-------- Supplied material --------
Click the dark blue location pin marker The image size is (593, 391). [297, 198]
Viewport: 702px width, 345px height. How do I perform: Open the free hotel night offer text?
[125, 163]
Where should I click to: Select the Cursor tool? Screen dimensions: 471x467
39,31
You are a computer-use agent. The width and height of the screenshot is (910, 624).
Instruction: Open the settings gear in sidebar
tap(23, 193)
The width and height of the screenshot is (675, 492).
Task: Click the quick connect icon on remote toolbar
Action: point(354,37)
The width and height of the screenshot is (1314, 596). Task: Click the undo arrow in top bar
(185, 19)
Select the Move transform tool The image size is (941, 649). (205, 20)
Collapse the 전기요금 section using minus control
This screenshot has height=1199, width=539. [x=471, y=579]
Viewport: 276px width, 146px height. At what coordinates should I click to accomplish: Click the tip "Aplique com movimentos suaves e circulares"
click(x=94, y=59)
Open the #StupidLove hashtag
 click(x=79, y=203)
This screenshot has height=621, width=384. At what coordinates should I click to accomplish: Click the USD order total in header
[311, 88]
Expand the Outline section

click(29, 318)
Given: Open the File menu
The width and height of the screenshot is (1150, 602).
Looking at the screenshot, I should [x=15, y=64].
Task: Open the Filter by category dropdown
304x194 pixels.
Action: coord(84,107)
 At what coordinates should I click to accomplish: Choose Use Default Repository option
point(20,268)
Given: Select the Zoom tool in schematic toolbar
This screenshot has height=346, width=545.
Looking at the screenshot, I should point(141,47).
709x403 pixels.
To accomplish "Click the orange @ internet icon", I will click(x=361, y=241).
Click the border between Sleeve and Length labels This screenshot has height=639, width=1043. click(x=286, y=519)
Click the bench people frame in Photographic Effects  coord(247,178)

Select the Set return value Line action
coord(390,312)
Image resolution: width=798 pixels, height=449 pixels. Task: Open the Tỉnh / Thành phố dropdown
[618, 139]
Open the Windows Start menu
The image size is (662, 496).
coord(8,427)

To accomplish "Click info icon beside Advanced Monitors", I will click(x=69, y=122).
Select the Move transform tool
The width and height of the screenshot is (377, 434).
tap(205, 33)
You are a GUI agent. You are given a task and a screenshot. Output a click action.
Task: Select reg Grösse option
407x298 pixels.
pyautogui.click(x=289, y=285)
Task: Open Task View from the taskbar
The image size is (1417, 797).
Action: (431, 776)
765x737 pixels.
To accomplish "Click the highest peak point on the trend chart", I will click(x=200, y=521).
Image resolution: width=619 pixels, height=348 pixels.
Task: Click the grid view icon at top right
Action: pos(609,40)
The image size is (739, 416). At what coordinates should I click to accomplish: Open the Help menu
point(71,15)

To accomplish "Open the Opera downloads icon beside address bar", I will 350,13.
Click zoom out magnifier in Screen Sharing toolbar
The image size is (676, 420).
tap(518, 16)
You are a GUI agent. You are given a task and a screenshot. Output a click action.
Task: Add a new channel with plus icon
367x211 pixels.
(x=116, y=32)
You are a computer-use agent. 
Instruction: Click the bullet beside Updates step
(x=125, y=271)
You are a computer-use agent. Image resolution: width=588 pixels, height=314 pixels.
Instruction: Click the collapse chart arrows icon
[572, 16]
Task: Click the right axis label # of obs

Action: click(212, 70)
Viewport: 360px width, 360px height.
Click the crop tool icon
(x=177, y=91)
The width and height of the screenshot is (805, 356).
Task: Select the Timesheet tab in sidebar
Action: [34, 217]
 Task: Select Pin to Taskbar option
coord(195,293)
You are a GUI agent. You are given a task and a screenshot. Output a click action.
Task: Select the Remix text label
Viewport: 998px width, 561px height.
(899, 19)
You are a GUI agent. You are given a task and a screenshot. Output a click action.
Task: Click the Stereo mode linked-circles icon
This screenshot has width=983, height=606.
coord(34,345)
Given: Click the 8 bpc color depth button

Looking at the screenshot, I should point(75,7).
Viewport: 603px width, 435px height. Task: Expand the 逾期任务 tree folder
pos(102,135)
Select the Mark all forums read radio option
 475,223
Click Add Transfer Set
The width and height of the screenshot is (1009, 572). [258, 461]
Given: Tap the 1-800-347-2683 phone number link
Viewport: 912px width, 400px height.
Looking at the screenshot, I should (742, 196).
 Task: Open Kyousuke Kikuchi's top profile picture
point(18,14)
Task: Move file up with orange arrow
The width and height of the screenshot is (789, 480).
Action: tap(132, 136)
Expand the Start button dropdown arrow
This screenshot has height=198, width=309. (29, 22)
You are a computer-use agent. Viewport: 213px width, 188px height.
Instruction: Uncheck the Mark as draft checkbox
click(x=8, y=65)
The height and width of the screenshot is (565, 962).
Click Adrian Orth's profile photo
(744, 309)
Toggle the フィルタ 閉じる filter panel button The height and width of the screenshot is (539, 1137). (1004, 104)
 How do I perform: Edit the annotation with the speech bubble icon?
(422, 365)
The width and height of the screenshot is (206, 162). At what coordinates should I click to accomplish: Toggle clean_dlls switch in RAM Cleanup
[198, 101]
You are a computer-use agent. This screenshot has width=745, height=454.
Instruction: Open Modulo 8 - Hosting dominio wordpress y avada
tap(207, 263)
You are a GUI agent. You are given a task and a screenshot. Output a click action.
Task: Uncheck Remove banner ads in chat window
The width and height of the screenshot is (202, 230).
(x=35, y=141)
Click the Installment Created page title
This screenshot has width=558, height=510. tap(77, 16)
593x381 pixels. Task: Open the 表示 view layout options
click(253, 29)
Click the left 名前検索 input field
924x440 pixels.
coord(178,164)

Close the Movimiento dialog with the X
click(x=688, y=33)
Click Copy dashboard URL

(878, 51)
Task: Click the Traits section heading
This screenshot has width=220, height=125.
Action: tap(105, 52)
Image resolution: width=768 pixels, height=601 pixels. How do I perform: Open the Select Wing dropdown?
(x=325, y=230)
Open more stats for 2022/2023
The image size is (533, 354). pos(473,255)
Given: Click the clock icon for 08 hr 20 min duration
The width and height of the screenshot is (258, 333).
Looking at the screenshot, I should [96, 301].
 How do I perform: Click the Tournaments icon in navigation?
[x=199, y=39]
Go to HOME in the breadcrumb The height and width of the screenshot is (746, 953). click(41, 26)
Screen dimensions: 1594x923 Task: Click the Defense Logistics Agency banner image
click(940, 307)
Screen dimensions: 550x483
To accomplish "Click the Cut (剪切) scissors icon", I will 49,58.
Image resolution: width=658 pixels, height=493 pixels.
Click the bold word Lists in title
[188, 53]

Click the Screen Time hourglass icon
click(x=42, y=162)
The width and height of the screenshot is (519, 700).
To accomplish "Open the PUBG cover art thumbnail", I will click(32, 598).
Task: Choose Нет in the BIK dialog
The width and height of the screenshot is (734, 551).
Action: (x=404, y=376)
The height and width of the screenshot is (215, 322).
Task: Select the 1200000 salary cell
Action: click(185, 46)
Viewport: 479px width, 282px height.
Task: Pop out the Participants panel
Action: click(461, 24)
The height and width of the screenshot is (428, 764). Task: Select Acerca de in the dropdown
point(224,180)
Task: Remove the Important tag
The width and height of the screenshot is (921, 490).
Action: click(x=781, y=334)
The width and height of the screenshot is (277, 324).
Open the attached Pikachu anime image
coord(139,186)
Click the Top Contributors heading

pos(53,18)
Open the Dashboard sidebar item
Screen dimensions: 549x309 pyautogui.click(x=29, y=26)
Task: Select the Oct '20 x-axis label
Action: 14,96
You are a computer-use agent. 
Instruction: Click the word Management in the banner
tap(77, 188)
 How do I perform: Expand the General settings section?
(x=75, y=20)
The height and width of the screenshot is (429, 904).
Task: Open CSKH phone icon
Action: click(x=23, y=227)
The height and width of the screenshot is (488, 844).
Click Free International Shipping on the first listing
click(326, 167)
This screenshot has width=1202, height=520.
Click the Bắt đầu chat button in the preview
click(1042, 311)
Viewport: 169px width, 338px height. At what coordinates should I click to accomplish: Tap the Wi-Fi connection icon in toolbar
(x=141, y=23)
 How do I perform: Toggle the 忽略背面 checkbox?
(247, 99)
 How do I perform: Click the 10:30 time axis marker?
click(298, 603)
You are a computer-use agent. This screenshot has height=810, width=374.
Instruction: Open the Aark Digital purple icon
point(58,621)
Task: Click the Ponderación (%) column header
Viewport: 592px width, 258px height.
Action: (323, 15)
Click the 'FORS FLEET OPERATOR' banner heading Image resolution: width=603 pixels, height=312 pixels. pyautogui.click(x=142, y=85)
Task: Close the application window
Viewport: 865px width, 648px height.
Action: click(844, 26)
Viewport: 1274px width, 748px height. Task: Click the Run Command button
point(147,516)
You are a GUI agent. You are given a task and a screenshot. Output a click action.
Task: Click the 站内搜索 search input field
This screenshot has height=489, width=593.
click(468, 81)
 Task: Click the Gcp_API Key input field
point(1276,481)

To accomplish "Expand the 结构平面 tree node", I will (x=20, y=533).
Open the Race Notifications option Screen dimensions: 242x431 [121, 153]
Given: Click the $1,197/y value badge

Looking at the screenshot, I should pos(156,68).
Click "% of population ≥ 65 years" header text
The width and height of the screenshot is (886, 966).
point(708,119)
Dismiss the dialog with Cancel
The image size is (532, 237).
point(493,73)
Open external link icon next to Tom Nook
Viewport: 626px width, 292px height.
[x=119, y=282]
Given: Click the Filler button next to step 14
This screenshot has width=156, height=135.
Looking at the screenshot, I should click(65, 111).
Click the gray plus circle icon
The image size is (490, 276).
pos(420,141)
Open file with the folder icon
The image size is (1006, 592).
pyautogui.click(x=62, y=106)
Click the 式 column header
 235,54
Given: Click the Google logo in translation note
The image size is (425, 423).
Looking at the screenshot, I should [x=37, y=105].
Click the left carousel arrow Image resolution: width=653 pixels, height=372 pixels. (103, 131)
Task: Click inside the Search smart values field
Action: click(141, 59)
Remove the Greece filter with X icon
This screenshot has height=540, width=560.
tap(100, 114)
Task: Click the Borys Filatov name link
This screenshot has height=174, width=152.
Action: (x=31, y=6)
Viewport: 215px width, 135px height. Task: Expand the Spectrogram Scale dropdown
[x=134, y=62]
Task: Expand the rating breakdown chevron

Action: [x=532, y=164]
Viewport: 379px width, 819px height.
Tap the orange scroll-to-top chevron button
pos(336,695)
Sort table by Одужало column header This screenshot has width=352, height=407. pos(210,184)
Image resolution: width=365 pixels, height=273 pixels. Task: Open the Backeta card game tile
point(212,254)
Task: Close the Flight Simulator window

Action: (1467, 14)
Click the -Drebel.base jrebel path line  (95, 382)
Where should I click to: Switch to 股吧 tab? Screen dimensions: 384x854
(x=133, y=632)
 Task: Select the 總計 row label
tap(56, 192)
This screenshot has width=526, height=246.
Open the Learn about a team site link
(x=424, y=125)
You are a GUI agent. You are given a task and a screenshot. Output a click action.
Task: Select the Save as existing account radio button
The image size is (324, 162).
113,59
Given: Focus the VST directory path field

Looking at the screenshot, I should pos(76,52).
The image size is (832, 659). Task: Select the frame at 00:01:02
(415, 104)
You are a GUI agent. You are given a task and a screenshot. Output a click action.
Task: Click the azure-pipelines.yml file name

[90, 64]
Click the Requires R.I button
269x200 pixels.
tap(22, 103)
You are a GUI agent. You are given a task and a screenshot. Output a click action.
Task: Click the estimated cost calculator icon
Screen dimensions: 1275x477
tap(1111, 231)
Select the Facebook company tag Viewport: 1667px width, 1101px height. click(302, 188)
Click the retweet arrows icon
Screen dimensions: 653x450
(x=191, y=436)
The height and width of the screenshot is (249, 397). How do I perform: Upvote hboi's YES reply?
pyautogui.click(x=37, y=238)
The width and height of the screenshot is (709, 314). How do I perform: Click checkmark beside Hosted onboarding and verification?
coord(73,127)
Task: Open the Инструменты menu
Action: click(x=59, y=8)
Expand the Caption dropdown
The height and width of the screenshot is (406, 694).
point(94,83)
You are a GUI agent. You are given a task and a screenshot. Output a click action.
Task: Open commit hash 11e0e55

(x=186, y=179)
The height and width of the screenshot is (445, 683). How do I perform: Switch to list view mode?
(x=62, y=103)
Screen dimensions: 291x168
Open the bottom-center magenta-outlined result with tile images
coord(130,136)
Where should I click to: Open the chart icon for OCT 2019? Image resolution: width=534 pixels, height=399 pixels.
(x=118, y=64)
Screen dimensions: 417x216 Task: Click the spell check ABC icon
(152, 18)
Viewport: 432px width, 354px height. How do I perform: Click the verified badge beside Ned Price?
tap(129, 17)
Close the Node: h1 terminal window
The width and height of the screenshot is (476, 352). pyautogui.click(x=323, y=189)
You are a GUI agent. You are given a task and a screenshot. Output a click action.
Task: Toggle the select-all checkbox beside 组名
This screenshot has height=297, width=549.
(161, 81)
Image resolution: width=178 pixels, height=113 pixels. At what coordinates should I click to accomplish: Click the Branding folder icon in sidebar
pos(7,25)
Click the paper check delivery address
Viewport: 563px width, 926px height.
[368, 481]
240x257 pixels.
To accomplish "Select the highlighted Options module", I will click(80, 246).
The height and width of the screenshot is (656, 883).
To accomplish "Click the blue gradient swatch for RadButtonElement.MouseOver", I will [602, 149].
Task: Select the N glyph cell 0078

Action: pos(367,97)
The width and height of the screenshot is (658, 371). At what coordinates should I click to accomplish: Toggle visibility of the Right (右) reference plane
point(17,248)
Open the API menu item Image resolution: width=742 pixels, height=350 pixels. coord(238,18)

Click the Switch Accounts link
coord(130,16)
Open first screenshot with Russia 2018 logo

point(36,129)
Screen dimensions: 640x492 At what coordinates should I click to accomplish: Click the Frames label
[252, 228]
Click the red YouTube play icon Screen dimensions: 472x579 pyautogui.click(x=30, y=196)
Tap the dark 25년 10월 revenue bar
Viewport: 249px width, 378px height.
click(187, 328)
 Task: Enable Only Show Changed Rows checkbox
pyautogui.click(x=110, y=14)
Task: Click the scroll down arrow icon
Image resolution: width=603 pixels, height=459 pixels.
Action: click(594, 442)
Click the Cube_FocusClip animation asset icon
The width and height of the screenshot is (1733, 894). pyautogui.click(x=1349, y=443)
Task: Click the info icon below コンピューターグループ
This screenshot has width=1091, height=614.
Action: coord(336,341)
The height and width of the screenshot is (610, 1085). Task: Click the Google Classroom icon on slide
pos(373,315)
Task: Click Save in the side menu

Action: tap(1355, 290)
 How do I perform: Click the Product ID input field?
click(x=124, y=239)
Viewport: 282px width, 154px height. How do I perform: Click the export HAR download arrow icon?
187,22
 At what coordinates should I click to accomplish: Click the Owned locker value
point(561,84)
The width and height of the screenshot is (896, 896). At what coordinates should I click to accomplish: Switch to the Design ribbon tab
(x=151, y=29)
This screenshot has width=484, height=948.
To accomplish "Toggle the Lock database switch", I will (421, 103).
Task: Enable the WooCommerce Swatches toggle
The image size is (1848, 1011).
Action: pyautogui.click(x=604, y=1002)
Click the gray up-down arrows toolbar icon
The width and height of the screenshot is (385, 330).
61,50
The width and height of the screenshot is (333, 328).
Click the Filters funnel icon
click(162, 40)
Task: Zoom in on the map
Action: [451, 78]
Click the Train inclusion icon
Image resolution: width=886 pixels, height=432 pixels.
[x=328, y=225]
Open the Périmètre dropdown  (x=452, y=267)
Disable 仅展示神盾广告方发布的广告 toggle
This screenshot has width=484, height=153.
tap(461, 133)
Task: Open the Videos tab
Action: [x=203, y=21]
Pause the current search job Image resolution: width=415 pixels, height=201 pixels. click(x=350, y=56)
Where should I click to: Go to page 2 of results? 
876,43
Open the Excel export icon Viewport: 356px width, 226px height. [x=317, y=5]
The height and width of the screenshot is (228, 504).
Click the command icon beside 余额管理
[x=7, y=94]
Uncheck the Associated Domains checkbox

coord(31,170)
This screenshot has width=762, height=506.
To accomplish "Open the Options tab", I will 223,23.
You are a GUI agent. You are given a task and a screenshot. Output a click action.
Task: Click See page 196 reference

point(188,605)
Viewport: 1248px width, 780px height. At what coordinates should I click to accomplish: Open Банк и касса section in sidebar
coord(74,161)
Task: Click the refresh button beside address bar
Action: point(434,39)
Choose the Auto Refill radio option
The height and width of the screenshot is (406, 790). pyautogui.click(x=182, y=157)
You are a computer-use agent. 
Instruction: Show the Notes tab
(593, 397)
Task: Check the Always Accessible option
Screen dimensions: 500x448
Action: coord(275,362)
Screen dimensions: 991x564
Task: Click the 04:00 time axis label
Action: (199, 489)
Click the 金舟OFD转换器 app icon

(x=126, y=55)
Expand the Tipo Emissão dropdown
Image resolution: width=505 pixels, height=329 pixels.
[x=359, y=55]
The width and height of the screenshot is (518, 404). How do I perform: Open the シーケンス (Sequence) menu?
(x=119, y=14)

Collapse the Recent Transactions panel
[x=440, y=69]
--------
• **Problem to solve**
Starting at the line above that holds "Task: Close the application window" and ending at the line that holds "Open the Race", transcribe each line exactly and include no other lines.

• **Completed exercise**
Task: Close the application window
Viewport: 865px width, 648px height.
Action: click(844, 26)
Viewport: 1274px width, 748px height. Task: Click the Run Command button
point(147,516)
You are a GUI agent. You are given a task and a screenshot. Output a click action.
Task: Click the 站内搜索 search input field
This screenshot has height=489, width=593.
click(468, 81)
 Task: Click the Gcp_API Key input field
point(1276,481)

To accomplish "Expand the 结构平面 tree node", I will (x=20, y=533).
Open the Race Notifications option Screen dimensions: 242x431 [121, 153]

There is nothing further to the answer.